• **Task**: Rewrite the records below, starting at the line containing "Image resolution: width=557" and ending at the line containing "Action: tap(1068, 331)", as a two-column CSV with the headers input and output. Give one row per record, with its text under input and its answer under output, each in a single quoted field with line breaks replaced by spaces.

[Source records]
------

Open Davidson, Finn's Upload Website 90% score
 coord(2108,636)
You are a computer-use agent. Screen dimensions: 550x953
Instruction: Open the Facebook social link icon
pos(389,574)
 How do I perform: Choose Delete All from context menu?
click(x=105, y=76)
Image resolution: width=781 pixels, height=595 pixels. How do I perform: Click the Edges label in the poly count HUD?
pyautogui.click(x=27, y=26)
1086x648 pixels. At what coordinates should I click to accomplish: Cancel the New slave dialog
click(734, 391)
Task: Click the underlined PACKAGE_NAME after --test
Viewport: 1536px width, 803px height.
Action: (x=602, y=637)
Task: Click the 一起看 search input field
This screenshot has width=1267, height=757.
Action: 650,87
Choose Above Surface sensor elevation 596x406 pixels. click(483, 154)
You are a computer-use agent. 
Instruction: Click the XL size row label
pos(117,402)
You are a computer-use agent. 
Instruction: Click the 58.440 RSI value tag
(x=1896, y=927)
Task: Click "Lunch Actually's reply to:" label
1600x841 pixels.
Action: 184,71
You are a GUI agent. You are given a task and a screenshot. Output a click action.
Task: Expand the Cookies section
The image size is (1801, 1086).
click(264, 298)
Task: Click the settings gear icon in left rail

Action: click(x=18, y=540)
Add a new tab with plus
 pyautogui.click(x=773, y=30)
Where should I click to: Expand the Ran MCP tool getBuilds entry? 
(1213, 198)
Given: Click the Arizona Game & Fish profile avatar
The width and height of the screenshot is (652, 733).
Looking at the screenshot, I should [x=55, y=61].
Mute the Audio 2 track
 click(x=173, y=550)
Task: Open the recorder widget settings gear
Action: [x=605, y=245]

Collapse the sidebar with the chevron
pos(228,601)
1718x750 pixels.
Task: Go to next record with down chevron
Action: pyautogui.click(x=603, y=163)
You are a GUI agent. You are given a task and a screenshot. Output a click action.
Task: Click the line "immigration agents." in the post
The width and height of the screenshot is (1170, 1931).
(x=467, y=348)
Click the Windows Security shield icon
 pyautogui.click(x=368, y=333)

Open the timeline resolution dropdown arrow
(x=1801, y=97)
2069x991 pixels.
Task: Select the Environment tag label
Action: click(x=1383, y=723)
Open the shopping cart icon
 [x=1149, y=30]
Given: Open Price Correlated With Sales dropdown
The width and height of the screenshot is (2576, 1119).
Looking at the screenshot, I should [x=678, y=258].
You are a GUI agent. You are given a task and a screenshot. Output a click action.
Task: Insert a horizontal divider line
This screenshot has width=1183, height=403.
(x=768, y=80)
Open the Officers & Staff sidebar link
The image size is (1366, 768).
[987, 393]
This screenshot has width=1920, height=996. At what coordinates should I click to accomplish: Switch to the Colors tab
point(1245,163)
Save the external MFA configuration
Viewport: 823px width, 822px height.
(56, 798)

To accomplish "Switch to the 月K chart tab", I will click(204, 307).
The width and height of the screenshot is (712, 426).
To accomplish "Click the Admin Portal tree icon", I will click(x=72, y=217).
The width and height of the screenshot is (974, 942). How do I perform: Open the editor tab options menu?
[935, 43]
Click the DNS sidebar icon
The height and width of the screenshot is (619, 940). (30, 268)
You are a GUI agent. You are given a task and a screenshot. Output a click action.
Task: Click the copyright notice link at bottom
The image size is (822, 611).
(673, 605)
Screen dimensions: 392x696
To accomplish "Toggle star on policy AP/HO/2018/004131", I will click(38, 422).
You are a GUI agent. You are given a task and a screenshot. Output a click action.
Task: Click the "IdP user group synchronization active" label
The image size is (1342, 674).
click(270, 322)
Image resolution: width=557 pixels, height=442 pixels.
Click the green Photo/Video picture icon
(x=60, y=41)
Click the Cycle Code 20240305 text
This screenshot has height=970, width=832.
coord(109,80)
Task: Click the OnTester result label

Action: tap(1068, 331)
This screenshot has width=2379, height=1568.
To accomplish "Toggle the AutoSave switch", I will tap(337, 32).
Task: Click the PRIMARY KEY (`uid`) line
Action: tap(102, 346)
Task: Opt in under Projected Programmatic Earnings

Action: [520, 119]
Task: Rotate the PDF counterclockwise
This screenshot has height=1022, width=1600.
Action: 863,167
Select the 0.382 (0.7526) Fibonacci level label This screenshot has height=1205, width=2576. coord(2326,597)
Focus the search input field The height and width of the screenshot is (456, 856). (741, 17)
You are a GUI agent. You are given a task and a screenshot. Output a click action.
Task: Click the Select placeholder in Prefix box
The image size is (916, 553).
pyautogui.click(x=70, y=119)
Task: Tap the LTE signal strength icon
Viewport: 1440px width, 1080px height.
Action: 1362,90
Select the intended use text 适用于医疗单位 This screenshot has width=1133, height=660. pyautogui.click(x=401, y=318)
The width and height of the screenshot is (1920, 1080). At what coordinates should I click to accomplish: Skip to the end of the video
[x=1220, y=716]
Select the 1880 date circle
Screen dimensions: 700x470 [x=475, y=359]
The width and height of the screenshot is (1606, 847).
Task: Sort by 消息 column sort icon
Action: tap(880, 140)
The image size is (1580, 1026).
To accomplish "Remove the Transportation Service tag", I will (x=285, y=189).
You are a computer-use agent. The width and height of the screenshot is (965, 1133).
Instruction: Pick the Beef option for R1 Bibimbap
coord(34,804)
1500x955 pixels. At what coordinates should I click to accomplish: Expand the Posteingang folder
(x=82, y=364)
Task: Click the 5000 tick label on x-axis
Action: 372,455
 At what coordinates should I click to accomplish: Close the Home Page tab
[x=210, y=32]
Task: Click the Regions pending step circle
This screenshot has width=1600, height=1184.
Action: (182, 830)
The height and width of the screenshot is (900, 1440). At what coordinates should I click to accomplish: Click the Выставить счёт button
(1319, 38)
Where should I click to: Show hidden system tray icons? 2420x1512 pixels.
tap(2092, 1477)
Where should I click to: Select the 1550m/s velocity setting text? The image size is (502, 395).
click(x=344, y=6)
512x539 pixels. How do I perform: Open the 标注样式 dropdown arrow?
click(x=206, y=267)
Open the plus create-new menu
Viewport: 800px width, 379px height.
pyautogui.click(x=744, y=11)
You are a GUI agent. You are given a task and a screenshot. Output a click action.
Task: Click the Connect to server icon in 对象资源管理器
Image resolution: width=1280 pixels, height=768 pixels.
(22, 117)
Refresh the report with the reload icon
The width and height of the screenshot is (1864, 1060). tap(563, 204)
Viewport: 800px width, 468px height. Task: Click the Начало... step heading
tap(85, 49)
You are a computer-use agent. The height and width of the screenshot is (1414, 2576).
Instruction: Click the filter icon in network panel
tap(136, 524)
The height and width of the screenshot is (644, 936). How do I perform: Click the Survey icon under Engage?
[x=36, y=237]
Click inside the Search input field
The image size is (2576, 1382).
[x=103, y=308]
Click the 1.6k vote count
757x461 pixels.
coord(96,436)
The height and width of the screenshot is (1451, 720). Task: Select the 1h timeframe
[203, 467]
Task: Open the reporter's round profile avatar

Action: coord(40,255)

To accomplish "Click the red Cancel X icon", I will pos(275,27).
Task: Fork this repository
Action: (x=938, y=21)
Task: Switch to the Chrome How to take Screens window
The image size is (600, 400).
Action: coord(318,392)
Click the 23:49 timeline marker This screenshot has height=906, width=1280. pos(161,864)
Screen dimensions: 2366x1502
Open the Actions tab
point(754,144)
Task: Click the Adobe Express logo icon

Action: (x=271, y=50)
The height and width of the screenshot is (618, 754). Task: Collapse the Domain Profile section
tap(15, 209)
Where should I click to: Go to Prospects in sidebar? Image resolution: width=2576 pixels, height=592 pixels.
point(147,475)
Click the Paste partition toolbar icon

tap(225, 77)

------

• **Full output**:
input,output
"Image resolution: width=557 pixels, height=442 pixels. Click the green Photo/Video picture icon","(x=60, y=41)"
"Click the Cycle Code 20240305 text This screenshot has height=970, width=832.","coord(109,80)"
"Task: Click the OnTester result label","Action: tap(1068, 331)"